Apart from the relationships between the key variables, the post-hoc test could reveal other factors that may have affected the research participants and changed the outcomes of the test. In addition, it is important to keep in mind that a test based on the data acquired from average means of the factors may lack precision; consequently, it is necessary to conduct a posthoc test in order to make sure that the test has provided credible data. Thus, two post-hoc tests were taken; the first one was supposed to address the possible errors in the mean square (40.774 (Week 3 – SPSS output, 2014)), whereas the second one addressed the means for groups in homogeneous subsets.
The research results say that the hypothesis has been confirmed since the face test participants have shown the highest marginal means on the statistic skills test. The results, therefore, show that ANOVA tests provide credible results when it comes to analyzing experimental data in order to address the effects of a limited amount of factors. The test, however, cannot be used with a single source of variation. Finally, the study has proven that the data must be collected with regard to the homogenous students (Week 3 – SPSS output, 2014).
Coughlan, M., Cronan, P., & Ryan, F. (2007). Step-by-step guide to critiquing research. Part 1: quantitative research. British Journal of Nursing, 16(11), 658-663. Web.
Huck, S. W. (2012). Reading statistics and research (6th ed.). Boston, MA: Pearson.
Kraiger, K., & Kirkpatrick, S. (2010).
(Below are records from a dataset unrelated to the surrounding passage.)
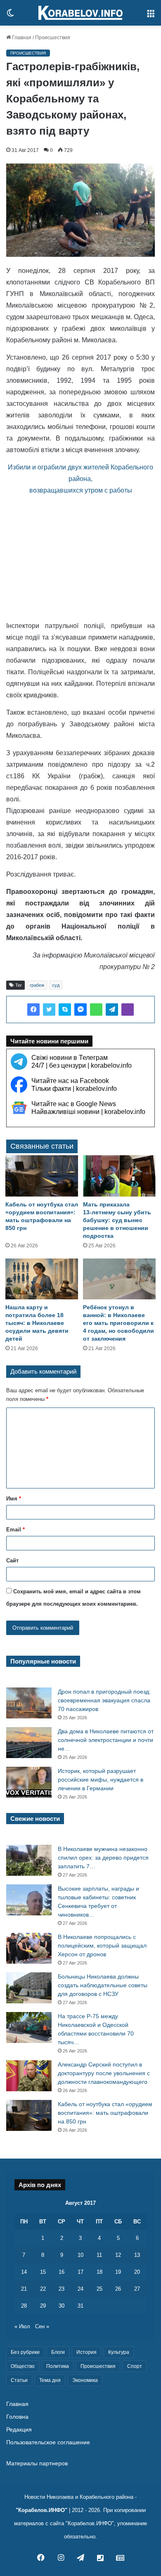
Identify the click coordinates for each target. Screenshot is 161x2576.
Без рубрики (25, 2352)
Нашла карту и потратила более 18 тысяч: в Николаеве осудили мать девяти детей (37, 1323)
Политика (57, 2366)
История (86, 2352)
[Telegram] (112, 1009)
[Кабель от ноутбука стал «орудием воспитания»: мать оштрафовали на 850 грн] (41, 1175)
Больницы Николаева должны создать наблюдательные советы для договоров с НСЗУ (102, 1985)
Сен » (42, 2326)
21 (24, 2289)
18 (99, 2272)
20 (137, 2272)
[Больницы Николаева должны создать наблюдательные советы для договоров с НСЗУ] (29, 1987)
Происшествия (52, 37)
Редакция (19, 2430)
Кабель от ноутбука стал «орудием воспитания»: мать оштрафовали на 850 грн (105, 2113)
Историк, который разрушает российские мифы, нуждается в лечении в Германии (100, 1780)
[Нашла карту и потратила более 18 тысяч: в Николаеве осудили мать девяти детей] (41, 1278)
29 (43, 2306)
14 (24, 2272)
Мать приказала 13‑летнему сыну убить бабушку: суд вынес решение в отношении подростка (117, 1220)
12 (118, 2255)
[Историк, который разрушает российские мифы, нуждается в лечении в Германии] (29, 1782)
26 (118, 2289)
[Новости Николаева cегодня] (80, 13)
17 (80, 2272)
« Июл (22, 2326)
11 (99, 2255)
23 (61, 2289)
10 (80, 2255)
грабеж (37, 985)
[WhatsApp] (96, 1009)
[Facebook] (33, 1009)
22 (43, 2289)
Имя (13, 1498)
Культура (118, 2352)
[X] (49, 1009)
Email (15, 1529)
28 (24, 2306)
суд (55, 985)
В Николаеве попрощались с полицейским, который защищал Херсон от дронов (102, 1945)
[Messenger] (80, 1009)
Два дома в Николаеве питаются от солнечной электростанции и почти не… (106, 1740)
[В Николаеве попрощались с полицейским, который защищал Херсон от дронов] (29, 1948)
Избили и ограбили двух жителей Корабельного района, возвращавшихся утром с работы (80, 479)
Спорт (134, 2366)
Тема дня (50, 2380)
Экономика (85, 2380)
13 (137, 2255)
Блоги (58, 2352)
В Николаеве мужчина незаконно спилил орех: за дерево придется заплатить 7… (103, 1858)
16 (61, 2272)
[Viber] (127, 1009)
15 (43, 2272)
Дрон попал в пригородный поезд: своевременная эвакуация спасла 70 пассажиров (104, 1700)
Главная (21, 37)
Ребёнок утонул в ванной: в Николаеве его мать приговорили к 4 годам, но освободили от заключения (118, 1323)
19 (118, 2272)
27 (137, 2289)
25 (99, 2289)
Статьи (19, 2380)
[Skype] (65, 1009)
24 (80, 2289)
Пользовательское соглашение (48, 2442)
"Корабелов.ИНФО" (41, 2510)
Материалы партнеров (37, 2463)
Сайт (12, 1560)
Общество (23, 2366)
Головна (17, 2417)
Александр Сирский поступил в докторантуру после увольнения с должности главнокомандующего (104, 2073)
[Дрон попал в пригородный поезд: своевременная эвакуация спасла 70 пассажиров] (29, 1702)
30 (61, 2306)
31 (80, 2306)
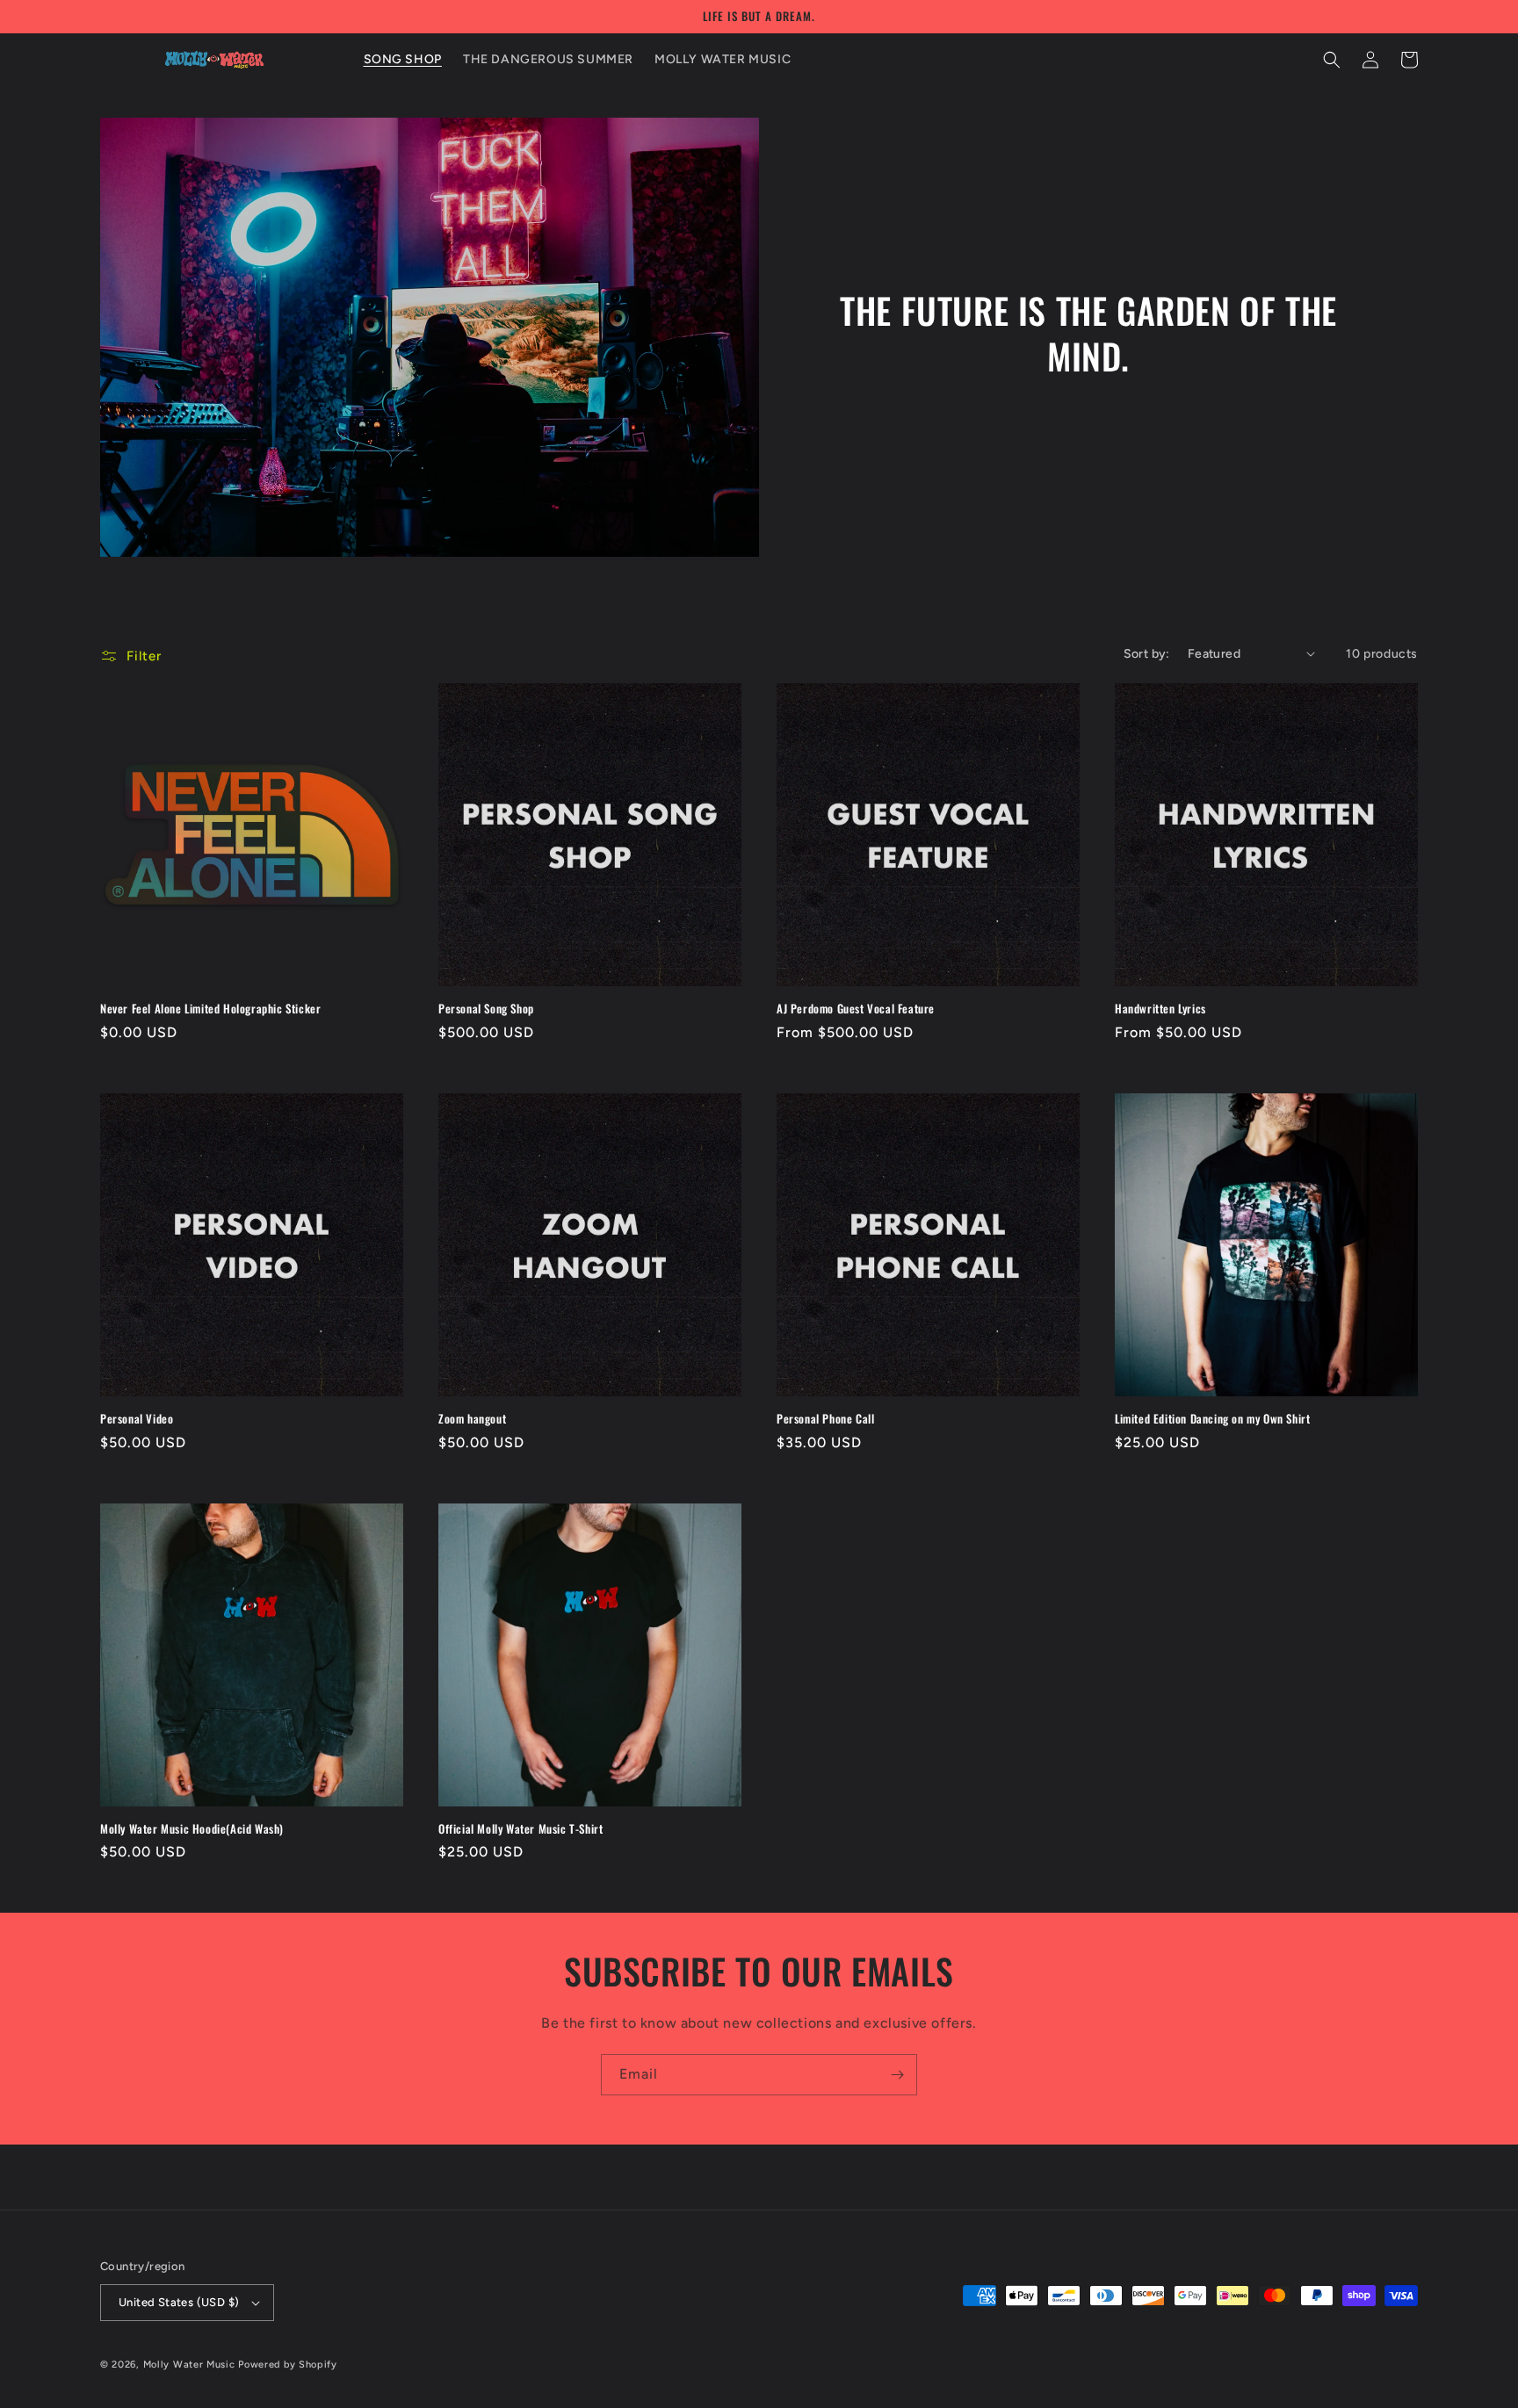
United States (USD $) (179, 2302)
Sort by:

An empirical evaluation of three popular training programs to improve interpersonal skills. Journal of Psychological Issues in Organizational Culture, 1(1), 60-73. Web.
Ray, R. D., & Webster, R. (2010). Group interpersonal psychotherapy for veterans with posttraumatic stress disorder: A pilot study. International Journal of Group Psychotherapy, 60(1), 131-140. ProQuest. Web.
UIS. (n.d.). How to critique a journal article. Web.
Week 3 – SPSS output. (2014) PDF file. Retrieved from the University of Rockies database.